__SET EXERCISE__. How many lines in the records below contain the word "agent"? Reply with the number alone.

__Entries showing where items appear__.

* begin *

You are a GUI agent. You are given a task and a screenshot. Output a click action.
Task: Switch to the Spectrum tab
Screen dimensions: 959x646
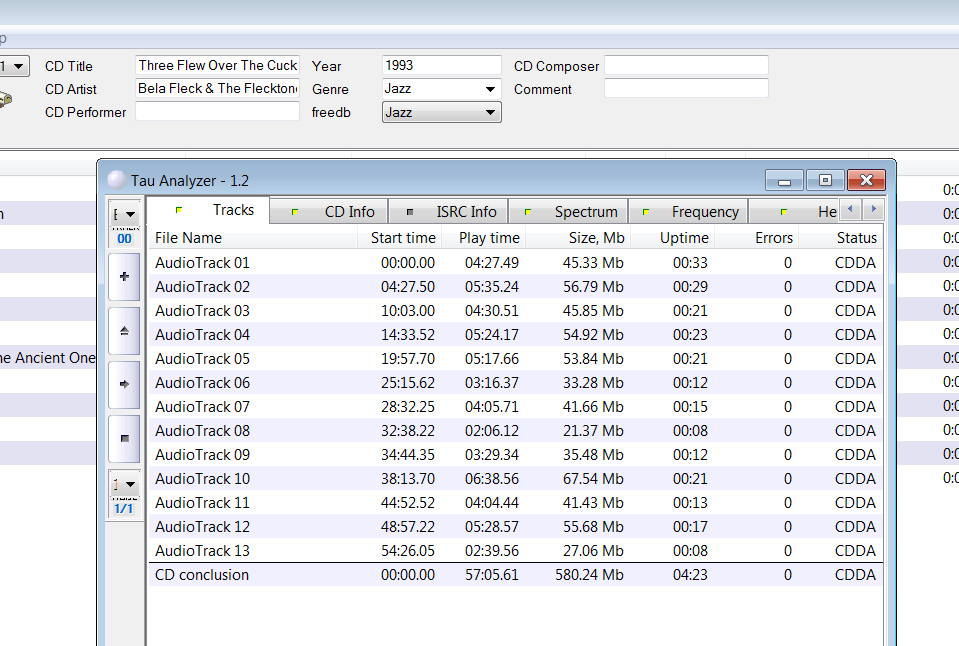[x=568, y=212]
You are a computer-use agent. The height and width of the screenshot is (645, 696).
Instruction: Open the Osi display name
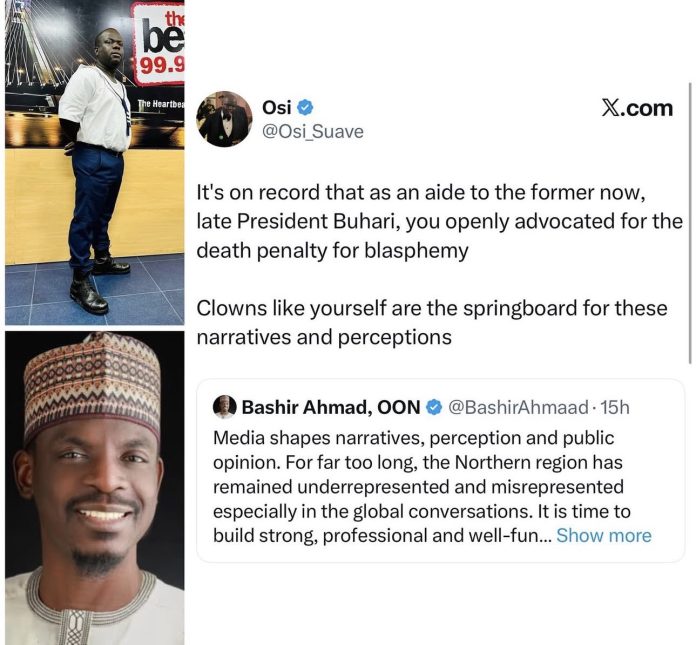point(276,107)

* end *

__REPLY__. 2